→ Working data
>>>
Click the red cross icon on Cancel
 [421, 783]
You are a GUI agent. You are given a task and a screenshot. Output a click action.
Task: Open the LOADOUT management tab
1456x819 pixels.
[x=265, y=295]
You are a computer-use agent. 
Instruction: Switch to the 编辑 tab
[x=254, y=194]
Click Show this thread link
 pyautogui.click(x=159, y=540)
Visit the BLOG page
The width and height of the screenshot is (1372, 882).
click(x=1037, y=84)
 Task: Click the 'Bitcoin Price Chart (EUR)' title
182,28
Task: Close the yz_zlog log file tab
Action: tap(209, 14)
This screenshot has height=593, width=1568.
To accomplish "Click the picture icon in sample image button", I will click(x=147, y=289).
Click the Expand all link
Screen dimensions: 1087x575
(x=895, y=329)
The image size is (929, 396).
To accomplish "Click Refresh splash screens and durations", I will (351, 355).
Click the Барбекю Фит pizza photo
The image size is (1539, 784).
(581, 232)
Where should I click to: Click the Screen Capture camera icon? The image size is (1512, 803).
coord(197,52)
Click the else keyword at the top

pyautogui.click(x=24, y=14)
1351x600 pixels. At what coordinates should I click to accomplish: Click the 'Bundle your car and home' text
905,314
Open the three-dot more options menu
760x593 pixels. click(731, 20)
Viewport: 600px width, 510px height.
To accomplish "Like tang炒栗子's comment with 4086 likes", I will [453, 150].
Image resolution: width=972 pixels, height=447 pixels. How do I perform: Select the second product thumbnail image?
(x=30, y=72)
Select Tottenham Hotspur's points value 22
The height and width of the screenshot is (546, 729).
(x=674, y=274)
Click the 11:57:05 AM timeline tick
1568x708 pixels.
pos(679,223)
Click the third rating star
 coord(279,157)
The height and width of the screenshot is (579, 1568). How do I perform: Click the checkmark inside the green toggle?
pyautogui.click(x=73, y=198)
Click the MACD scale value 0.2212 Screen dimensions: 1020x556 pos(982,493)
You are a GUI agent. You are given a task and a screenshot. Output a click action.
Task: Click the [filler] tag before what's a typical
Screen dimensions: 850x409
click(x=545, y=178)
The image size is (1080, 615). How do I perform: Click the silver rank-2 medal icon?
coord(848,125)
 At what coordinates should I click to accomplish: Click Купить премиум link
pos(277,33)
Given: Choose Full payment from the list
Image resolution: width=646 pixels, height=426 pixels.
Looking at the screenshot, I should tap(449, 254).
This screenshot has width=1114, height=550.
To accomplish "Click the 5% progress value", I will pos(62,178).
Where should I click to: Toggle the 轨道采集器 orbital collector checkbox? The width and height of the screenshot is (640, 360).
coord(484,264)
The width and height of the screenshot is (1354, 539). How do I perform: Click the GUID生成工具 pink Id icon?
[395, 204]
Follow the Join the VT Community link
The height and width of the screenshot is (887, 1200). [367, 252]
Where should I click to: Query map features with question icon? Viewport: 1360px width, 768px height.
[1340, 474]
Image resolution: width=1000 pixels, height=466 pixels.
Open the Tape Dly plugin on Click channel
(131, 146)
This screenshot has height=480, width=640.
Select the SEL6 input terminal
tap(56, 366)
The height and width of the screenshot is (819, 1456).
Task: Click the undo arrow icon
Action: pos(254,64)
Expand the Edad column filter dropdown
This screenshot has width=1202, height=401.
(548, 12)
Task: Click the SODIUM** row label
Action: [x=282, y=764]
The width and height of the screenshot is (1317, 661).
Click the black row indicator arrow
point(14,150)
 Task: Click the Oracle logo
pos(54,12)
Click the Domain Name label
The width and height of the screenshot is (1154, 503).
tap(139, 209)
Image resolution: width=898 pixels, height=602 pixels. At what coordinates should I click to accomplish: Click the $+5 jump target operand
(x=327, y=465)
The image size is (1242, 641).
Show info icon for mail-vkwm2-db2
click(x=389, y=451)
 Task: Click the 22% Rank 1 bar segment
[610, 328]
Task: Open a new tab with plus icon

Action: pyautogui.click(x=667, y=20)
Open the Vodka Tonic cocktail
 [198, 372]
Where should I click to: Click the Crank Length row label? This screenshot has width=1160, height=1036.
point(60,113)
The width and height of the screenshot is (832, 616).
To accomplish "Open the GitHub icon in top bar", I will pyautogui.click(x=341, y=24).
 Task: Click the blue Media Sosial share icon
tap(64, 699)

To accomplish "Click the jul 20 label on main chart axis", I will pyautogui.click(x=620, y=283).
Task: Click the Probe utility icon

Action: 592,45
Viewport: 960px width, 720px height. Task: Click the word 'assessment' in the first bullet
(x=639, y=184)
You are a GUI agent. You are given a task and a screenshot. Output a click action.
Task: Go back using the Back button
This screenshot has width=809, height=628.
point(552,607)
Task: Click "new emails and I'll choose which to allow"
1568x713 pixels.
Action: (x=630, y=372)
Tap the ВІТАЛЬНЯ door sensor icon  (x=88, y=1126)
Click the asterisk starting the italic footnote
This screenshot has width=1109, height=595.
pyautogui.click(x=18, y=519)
<<<
→ How to complete this task
Exactly as shown above, return every record.

→ Written response
Click the red cross icon on Cancel
 [421, 783]
You are a GUI agent. You are given a task and a screenshot. Output a click action.
Task: Open the LOADOUT management tab
1456x819 pixels.
[x=265, y=295]
You are a computer-use agent. 
Instruction: Switch to the 编辑 tab
[x=254, y=194]
Click Show this thread link
 pyautogui.click(x=159, y=540)
Visit the BLOG page
The width and height of the screenshot is (1372, 882).
click(x=1037, y=84)
 Task: Click the 'Bitcoin Price Chart (EUR)' title
182,28
Task: Close the yz_zlog log file tab
Action: tap(209, 14)
This screenshot has height=593, width=1568.
To accomplish "Click the picture icon in sample image button", I will click(x=147, y=289).
Click the Expand all link
Screen dimensions: 1087x575
(x=895, y=329)
The image size is (929, 396).
To accomplish "Click Refresh splash screens and durations", I will (351, 355).
Click the Барбекю Фит pizza photo
The image size is (1539, 784).
(581, 232)
Where should I click to: Click the Screen Capture camera icon? The image size is (1512, 803).
coord(197,52)
Click the else keyword at the top

pyautogui.click(x=24, y=14)
1351x600 pixels. At what coordinates should I click to accomplish: Click the 'Bundle your car and home' text
905,314
Open the three-dot more options menu
760x593 pixels. click(731, 20)
Viewport: 600px width, 510px height.
To accomplish "Like tang炒栗子's comment with 4086 likes", I will [453, 150].
Image resolution: width=972 pixels, height=447 pixels. How do I perform: Select the second product thumbnail image?
(x=30, y=72)
Select Tottenham Hotspur's points value 22
The height and width of the screenshot is (546, 729).
(x=674, y=274)
Click the 11:57:05 AM timeline tick
1568x708 pixels.
pos(679,223)
Click the third rating star
 coord(279,157)
The height and width of the screenshot is (579, 1568). How do I perform: Click the checkmark inside the green toggle?
pyautogui.click(x=73, y=198)
Click the MACD scale value 0.2212 Screen dimensions: 1020x556 pos(982,493)
You are a GUI agent. You are given a task and a screenshot. Output a click action.
Task: Click the [filler] tag before what's a typical
Screen dimensions: 850x409
click(x=545, y=178)
The image size is (1080, 615). How do I perform: Click the silver rank-2 medal icon?
coord(848,125)
 At what coordinates should I click to accomplish: Click Купить премиум link
pos(277,33)
Given: Choose Full payment from the list
Image resolution: width=646 pixels, height=426 pixels.
Looking at the screenshot, I should tap(449, 254).
This screenshot has width=1114, height=550.
To accomplish "Click the 5% progress value", I will pos(62,178).
Where should I click to: Toggle the 轨道采集器 orbital collector checkbox? The width and height of the screenshot is (640, 360).
coord(484,264)
The width and height of the screenshot is (1354, 539). How do I perform: Click the GUID生成工具 pink Id icon?
[395, 204]
Follow the Join the VT Community link
The height and width of the screenshot is (887, 1200). [367, 252]
Where should I click to: Query map features with question icon? Viewport: 1360px width, 768px height.
[1340, 474]
Image resolution: width=1000 pixels, height=466 pixels.
Open the Tape Dly plugin on Click channel
(131, 146)
This screenshot has height=480, width=640.
Select the SEL6 input terminal
tap(56, 366)
The height and width of the screenshot is (819, 1456).
Task: Click the undo arrow icon
Action: pos(254,64)
Expand the Edad column filter dropdown
This screenshot has width=1202, height=401.
(548, 12)
Task: Click the SODIUM** row label
Action: [x=282, y=764]
The width and height of the screenshot is (1317, 661).
Click the black row indicator arrow
point(14,150)
 Task: Click the Oracle logo
pos(54,12)
Click the Domain Name label
The width and height of the screenshot is (1154, 503).
tap(139, 209)
Image resolution: width=898 pixels, height=602 pixels. At what coordinates should I click to accomplish: Click the $+5 jump target operand
(x=327, y=465)
The image size is (1242, 641).
Show info icon for mail-vkwm2-db2
click(x=389, y=451)
 Task: Click the 22% Rank 1 bar segment
[610, 328]
Task: Open a new tab with plus icon

Action: pyautogui.click(x=667, y=20)
Open the Vodka Tonic cocktail
 [198, 372]
Where should I click to: Click the Crank Length row label? This screenshot has width=1160, height=1036.
point(60,113)
The width and height of the screenshot is (832, 616).
To accomplish "Open the GitHub icon in top bar", I will pyautogui.click(x=341, y=24).
 Task: Click the blue Media Sosial share icon
tap(64, 699)

To accomplish "Click the jul 20 label on main chart axis", I will pyautogui.click(x=620, y=283).
Task: Click the Probe utility icon

Action: 592,45
Viewport: 960px width, 720px height. Task: Click the word 'assessment' in the first bullet
(x=639, y=184)
You are a GUI agent. You are given a task and a screenshot. Output a click action.
Task: Go back using the Back button
This screenshot has width=809, height=628.
point(552,607)
Task: Click "new emails and I'll choose which to allow"
1568x713 pixels.
Action: (x=630, y=372)
Tap the ВІТАЛЬНЯ door sensor icon  (x=88, y=1126)
Click the asterisk starting the italic footnote
This screenshot has width=1109, height=595.
pyautogui.click(x=18, y=519)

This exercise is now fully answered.